Below are instrument-agnostic rules for any Skia instrument with the §1 pipeline (chat timeline, scale, control-flow graph, schematic, etc.). Parenthetical examples illustrate a case; canonical control-flow detail — 0053. Cockpit attention model: 0021, 0046.

  1. Attention hierarchy and draw order (Render). The instrument defines a fixed layer order for the base scene: background/grid and “structural” primitives first, then main content, then labels and auxiliary markup within their zones. Attention signals from CDS/channels (0036) — highlights, traces, health — draw on top of that base without reshaping domain geometry for an “alert”. Interactive focus (cursor, selection) is the top readable layer over static content. (Example: graph — edges → nodes → labels in the band; chat — branch background → bubbles → timestamps.)

  2. Noise budget: Declutter chooses what, Layout limits how much fits. Declutter sets visible entities and aggregation; Layout applies density and geometric ceilings for the viewport (minimum gaps between blocks, row/column limits, reserves for auxiliary columns). Do not compensate overload with scale alone when policy already signals “too much” — reduce volume or detail level first. (Example: graph — vertical step and band width; chat — visible message count and preview height.)
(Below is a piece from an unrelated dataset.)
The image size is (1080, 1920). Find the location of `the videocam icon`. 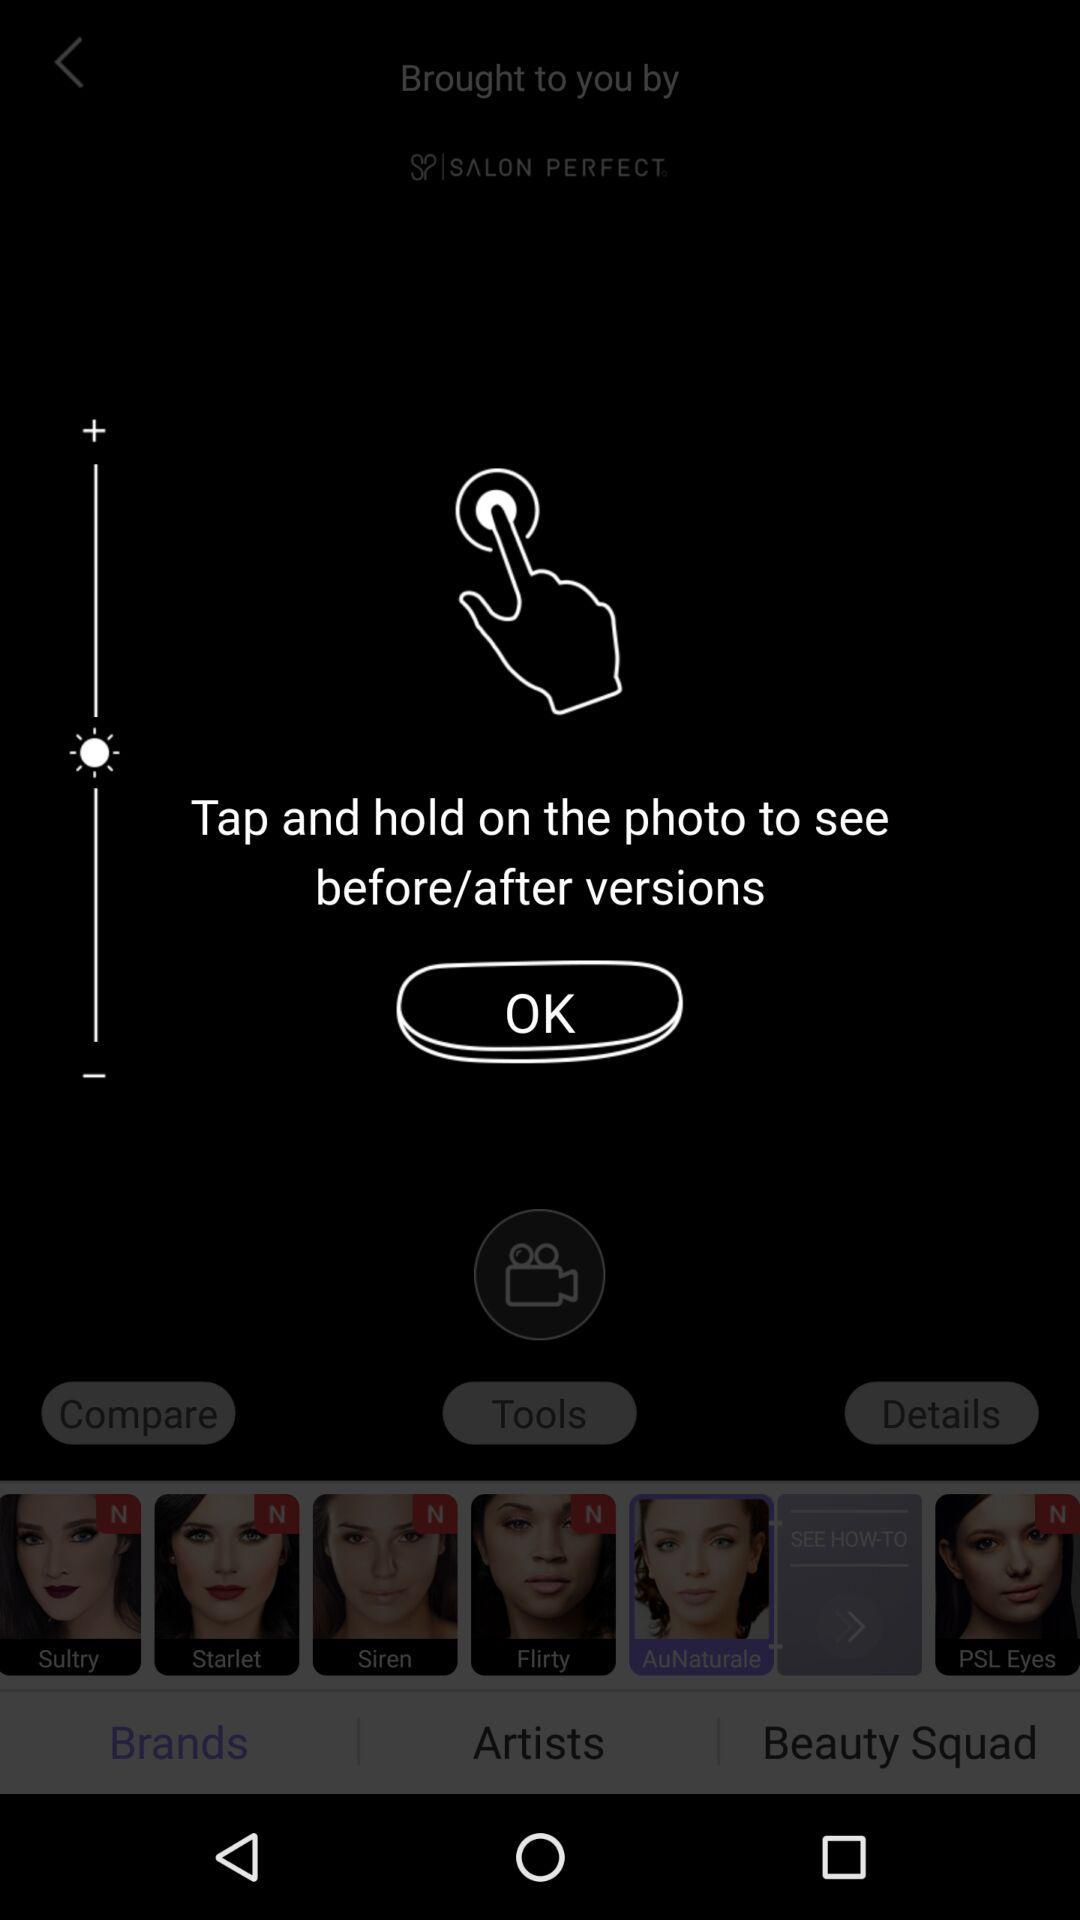

the videocam icon is located at coordinates (538, 1363).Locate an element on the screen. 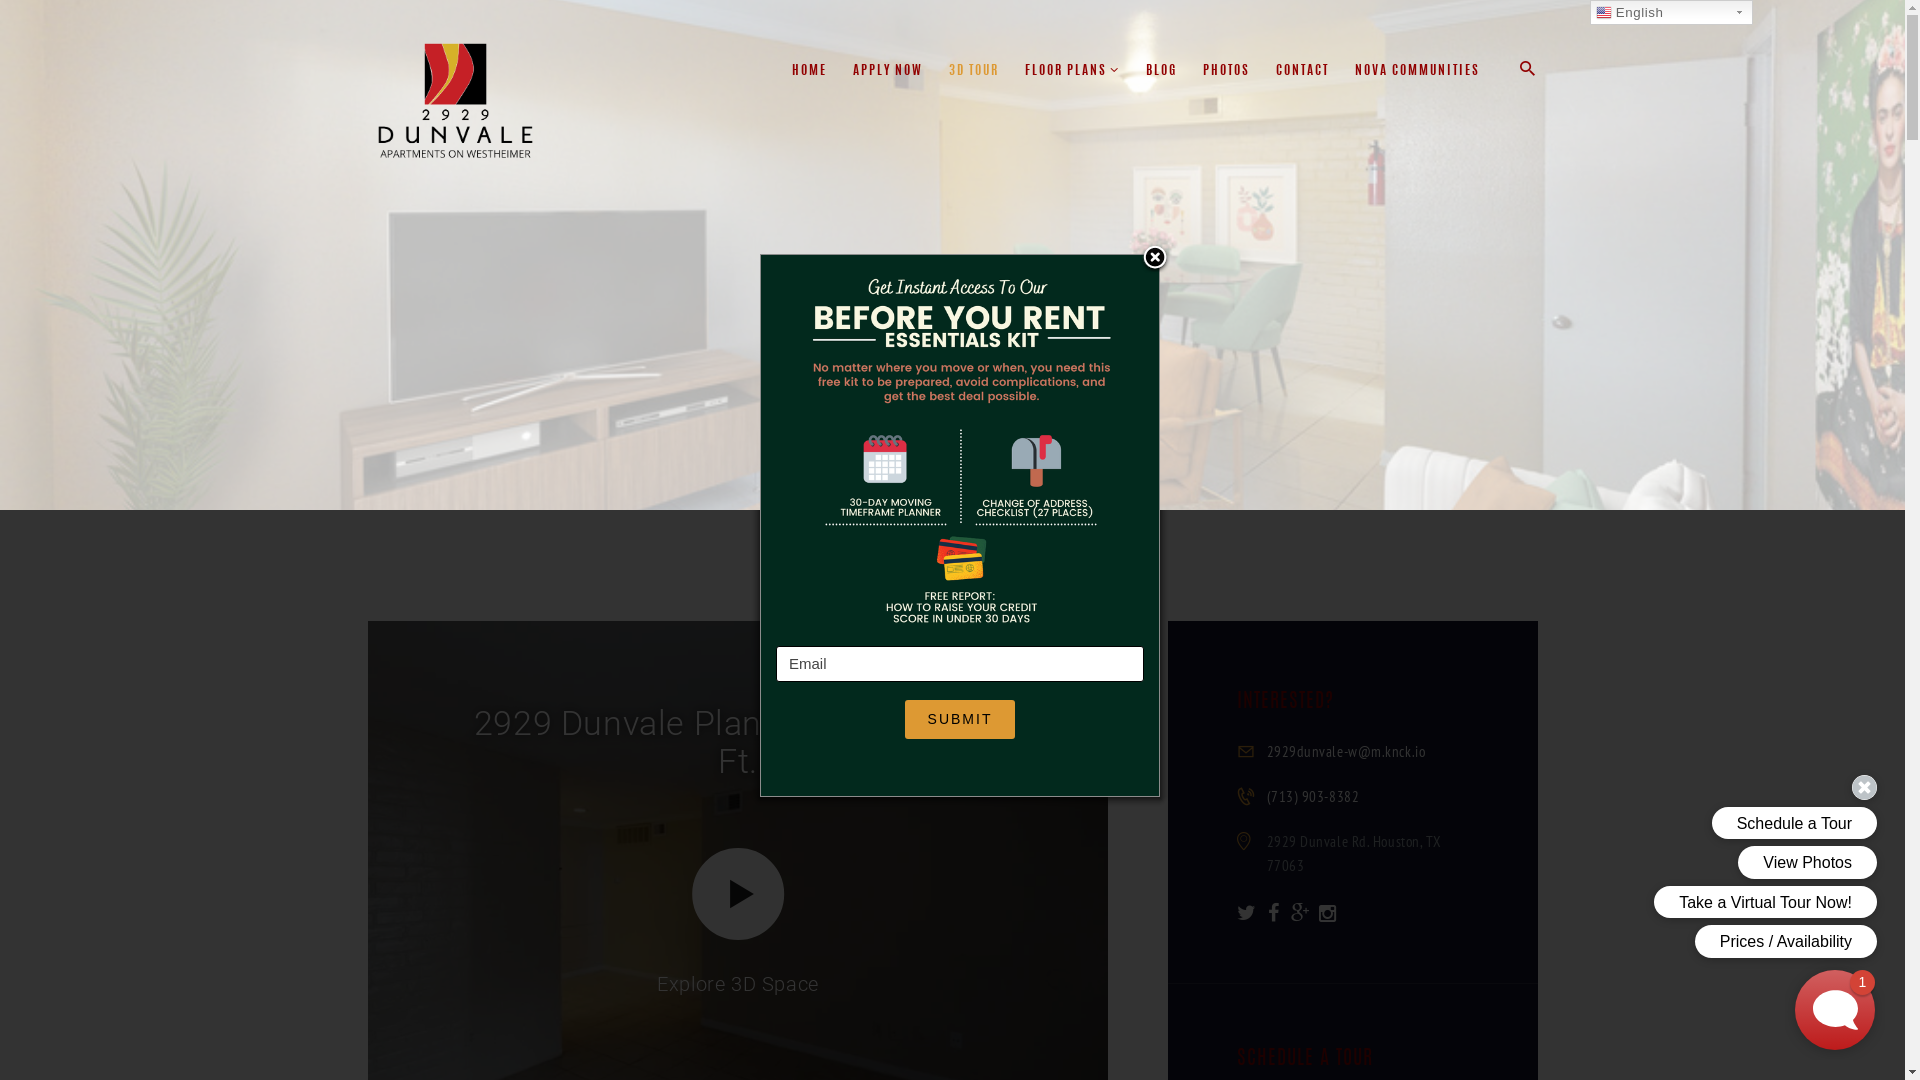 This screenshot has width=1920, height=1080. '3D TOUR' is located at coordinates (935, 71).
  3. Detail levels (Glance / Normal / Inspect) — primarily Declutter, not geometry alone. Domain detail level (including shared glance / normal / inspect from the adoption plan) sets selection and aggregation before Layout. Layout changes layout metrics but does not replace the decision “how many entities between Glance and Inspect”. (Example: CodeNavigationMapDetailLevel for the map; another instrument — its own enum/scale, same role split.)

  4. Readability floors in Glance (Render / theme). When compressing the viewport, keep lower bounds on readability: glyph size, line weight, outline contrast — so “glance from the side” does not become indistinguishable noise. Numbers come from theme/instrument constants; invariant — do not sacrifice distinguishability to fit the rect. (Example: minimum link thickness and node outlines; minimum list row height.)

  5. Stable spatial roles (Layout). Labels, legends, scales, and other auxiliary graphics anchor to the main content zone (adjacent area, fixed offset from the “data band”), not arbitrary viewport corners — lower cost to match label to object. (Example: legend beside the graph band 0053; axis label at the edge of the same region as the data.)

  6. Alerting on top of the base. Channel compositors (TraceFlow, health, etc.) add an overlay to the instrument’s assembled base scene: they do not duplicate Intent/Layout of the domain model, only show attention/trace/status state on top — for any base instrument type.

Contract checks (pipeline tests): on a small viewport — no instrument-forbidden layout-primitive overlaps (collisions, unreadable stacking) at the declared detail level; when moving to a deeper level (e.g. Glance → Inspect) useful information must not shrink without explicit policy degradation (empty state, data error). What counts as a collision — in each instrument’s contract.


Consequences

Pros

  • Clear architectural boundary: host surface vs instrument internals.
  • One contract for all future Skia features and instruments.
  • Declutter/layout/render can evolve independently without regressions in slot composition.

Cons

  • More entities and contracts in the Skia instrument layer.
  • Separate pipeline-level tests needed (not only layout unit tests).

Non-goals

  • Do not change ADR 0036 and 0047: external surface composition stays as is.
  • Do not fix here the final UI style of all edge cases and all instruments (that evolves within pipeline and policy).

Adoption plan (minimum)

  1. Fix the base contract for the shared Skia instrument pipeline.
  2. Canonize CodeNavigationMapCompositor as the first adapter of this contract.
  3. Extract a shared DeclutterPolicy interface (minimum: glance, normal, inspect) and instrument-specific implementations.
  4. Fix pipeline contract tests:
  5. stable scene composition for the same input;
  6. readability on a small viewport (no critical collisions/stacking per instrument contract);
  7. correct degradation on incomplete input (no false content).